Freitag, 18:20 Uhr
Kittie war kaum mehr zu beruhigen. Erst war sie panisch gewesen, hatte nach Luft geschnappt und sich die Hand auf die Brust gepresst. David wollte ihr zu trinken geben oder etwas zu essen, damit sie bloß nicht ohnmächtig wurde. Aber Kittie hatte alles abgelehnt und seine Hand weggestoßen. Alle Zuneigung und alle Versuche sie zu beruhigen, schienen sie nur noch panischer zu machen. Schließlich hatte David aufgegeben, in der Hoffnung sie würde von selbst wieder ruhiger werden.
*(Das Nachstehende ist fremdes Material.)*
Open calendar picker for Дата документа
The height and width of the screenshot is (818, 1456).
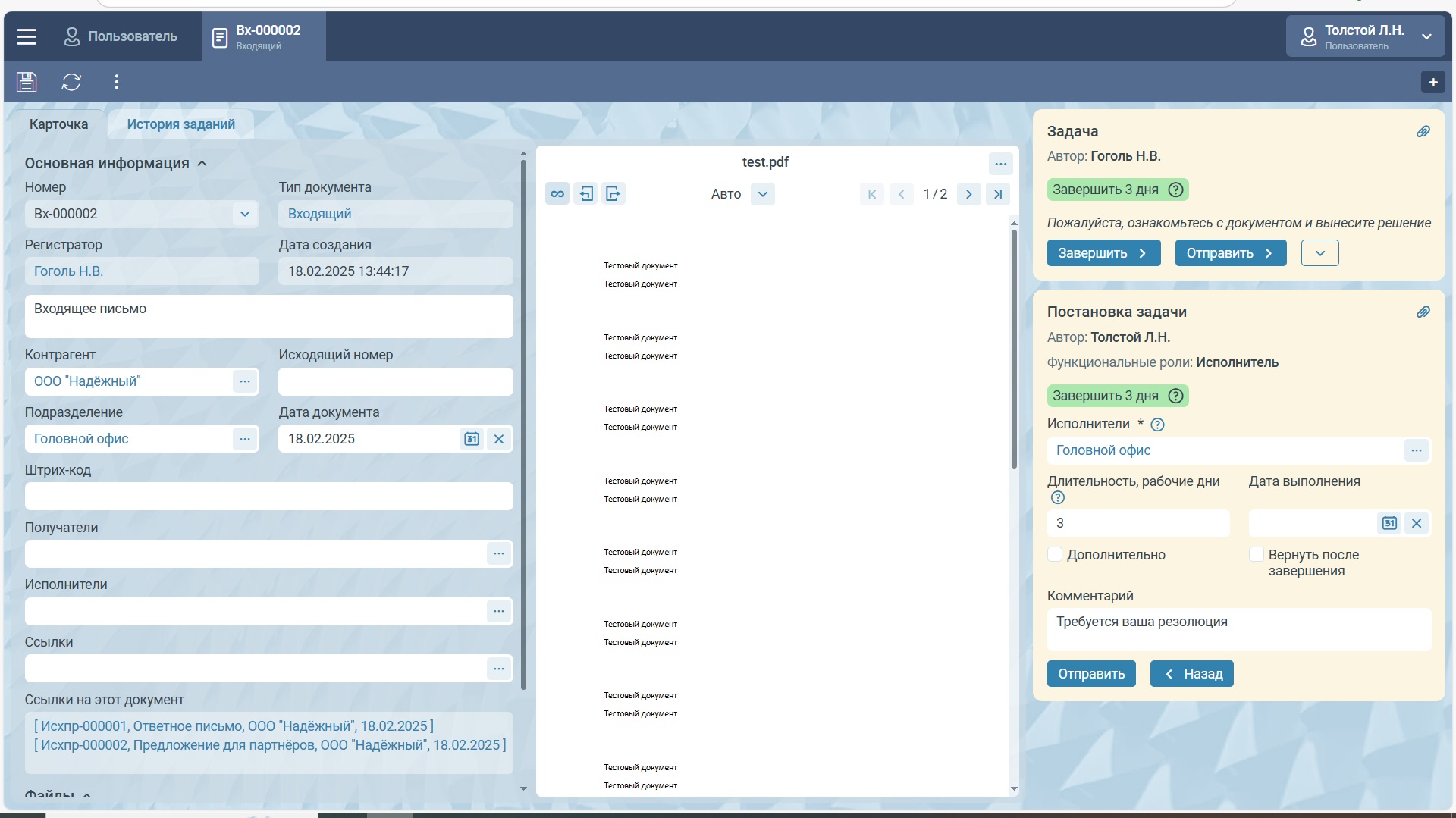click(471, 439)
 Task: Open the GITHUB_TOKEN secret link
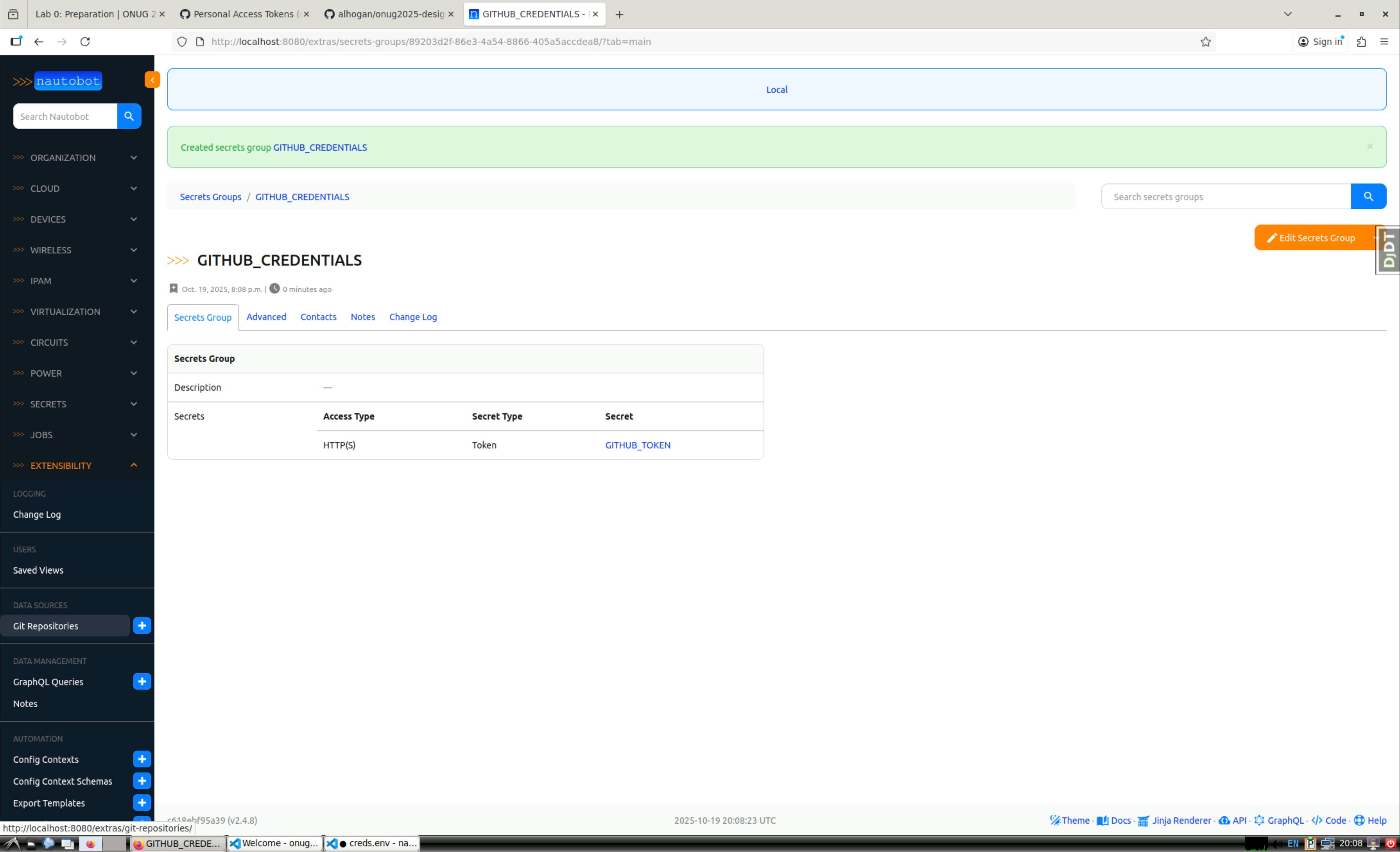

Das war sie auch, zumindest ein wenig. Sie rang nicht mehr um Luft, aber es war trotzdem nicht ausgestanden. Sie hatte stattdessen mehr denn je geweint, mit den Fäusten auf den Sitz getrommelt, ihn angeschrien und dann wieder geweint. Sie hatte gesagt, dass er ein Idiot war, dass sie das nie gewollt hatte, dass sie nie wollte, dass er jemanden tötet. Er hatte versucht ihr zu versichern, dass der Mann noch lebte, dass er ihn nicht tödlich getroffen haben konnte, schließlich hatte er noch nie auf jemanden geschossen, aber er war sich selbst nicht mehr sicher. Und dementsprechend wenig überzeugend war er auch gewesen.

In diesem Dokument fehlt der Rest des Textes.